# TASK DETAILS:
Transcribe exactly everything in the data below from the line containing "Click the 企业名称 column header" down to the line containing "Select the blue note in measure 13", both lines included and nothing further.

# THE RECORDS:
━━━━━━━━

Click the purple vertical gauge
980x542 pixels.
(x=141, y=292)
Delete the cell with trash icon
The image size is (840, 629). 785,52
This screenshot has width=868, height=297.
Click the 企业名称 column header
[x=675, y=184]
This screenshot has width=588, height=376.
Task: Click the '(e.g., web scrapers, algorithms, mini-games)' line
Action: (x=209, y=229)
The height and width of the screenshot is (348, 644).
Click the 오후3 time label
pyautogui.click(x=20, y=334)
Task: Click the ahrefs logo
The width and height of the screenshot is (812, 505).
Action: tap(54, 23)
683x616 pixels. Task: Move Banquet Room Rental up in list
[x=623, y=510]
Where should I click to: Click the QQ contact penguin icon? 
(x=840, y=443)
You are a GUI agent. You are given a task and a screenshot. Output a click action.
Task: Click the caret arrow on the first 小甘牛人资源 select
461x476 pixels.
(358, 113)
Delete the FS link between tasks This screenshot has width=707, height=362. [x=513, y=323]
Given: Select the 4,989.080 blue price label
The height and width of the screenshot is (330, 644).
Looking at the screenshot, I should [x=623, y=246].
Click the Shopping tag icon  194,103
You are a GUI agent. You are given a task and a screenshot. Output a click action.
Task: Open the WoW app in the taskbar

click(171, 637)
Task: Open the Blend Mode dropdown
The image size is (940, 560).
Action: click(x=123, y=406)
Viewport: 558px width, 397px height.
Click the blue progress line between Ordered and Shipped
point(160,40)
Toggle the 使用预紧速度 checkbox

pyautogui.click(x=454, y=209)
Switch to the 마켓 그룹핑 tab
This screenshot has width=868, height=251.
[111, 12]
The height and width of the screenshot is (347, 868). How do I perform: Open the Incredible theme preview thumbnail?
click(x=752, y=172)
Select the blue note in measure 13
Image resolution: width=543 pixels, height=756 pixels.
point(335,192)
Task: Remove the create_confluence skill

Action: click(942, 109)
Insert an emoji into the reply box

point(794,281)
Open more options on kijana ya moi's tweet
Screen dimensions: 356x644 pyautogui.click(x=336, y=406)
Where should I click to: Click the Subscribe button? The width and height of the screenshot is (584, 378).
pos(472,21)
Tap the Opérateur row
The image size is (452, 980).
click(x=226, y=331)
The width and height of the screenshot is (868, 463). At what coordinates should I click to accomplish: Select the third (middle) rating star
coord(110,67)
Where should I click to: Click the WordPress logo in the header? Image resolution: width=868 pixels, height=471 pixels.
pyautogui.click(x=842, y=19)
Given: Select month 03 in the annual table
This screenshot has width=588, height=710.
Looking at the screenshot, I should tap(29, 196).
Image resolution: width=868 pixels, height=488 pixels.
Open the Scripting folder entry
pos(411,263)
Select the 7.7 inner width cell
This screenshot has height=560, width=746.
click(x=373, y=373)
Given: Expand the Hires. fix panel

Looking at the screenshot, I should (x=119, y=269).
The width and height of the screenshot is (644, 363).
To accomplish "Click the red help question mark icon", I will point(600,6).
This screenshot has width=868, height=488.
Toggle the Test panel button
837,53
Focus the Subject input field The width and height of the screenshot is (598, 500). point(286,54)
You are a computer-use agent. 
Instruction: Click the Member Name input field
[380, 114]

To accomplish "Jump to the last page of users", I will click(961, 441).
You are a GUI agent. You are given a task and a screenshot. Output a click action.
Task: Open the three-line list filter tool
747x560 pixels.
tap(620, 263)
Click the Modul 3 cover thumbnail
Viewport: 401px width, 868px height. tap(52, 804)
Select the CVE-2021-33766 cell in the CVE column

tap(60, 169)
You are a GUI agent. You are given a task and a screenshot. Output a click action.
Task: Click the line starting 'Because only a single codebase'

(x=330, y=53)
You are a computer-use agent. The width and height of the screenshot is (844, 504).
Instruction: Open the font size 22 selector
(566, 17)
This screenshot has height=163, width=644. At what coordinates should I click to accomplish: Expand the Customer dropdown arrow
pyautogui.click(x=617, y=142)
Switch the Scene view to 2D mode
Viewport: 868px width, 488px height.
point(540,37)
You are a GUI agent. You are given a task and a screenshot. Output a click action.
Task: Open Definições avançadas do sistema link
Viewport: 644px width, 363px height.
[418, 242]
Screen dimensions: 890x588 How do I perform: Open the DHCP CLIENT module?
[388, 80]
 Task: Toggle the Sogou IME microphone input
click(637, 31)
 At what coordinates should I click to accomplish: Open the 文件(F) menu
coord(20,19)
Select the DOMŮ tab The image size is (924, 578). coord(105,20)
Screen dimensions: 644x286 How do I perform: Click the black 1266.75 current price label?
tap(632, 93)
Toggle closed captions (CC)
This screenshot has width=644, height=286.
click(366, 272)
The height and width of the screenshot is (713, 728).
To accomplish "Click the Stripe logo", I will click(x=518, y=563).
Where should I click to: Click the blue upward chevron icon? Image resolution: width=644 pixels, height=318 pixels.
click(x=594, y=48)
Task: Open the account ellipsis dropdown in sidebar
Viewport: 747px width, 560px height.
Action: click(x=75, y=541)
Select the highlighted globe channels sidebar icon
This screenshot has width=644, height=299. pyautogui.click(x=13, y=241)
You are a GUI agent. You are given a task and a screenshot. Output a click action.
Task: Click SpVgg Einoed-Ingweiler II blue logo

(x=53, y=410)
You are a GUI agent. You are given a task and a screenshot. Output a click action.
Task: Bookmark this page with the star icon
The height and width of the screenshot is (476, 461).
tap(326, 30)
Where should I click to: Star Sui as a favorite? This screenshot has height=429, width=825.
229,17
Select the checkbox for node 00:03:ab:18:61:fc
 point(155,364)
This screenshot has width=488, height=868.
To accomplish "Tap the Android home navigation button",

━━━━━━━━

# FINISHED EXERCISE:
Click the 企业名称 column header
[x=675, y=184]
This screenshot has width=588, height=376.
Task: Click the '(e.g., web scrapers, algorithms, mini-games)' line
Action: (x=209, y=229)
The height and width of the screenshot is (348, 644).
Click the 오후3 time label
pyautogui.click(x=20, y=334)
Task: Click the ahrefs logo
The width and height of the screenshot is (812, 505).
Action: tap(54, 23)
683x616 pixels. Task: Move Banquet Room Rental up in list
[x=623, y=510]
Where should I click to: Click the QQ contact penguin icon? 
(x=840, y=443)
You are a GUI agent. You are given a task and a screenshot. Output a click action.
Task: Click the caret arrow on the first 小甘牛人资源 select
461x476 pixels.
(358, 113)
Delete the FS link between tasks This screenshot has width=707, height=362. [x=513, y=323]
Given: Select the 4,989.080 blue price label
The height and width of the screenshot is (330, 644).
Looking at the screenshot, I should [x=623, y=246].
Click the Shopping tag icon  194,103
You are a GUI agent. You are given a task and a screenshot. Output a click action.
Task: Open the WoW app in the taskbar

click(171, 637)
Task: Open the Blend Mode dropdown
The image size is (940, 560).
Action: click(x=123, y=406)
Viewport: 558px width, 397px height.
Click the blue progress line between Ordered and Shipped
point(160,40)
Toggle the 使用预紧速度 checkbox

pyautogui.click(x=454, y=209)
Switch to the 마켓 그룹핑 tab
This screenshot has width=868, height=251.
[111, 12]
The height and width of the screenshot is (347, 868). How do I perform: Open the Incredible theme preview thumbnail?
click(x=752, y=172)
Select the blue note in measure 13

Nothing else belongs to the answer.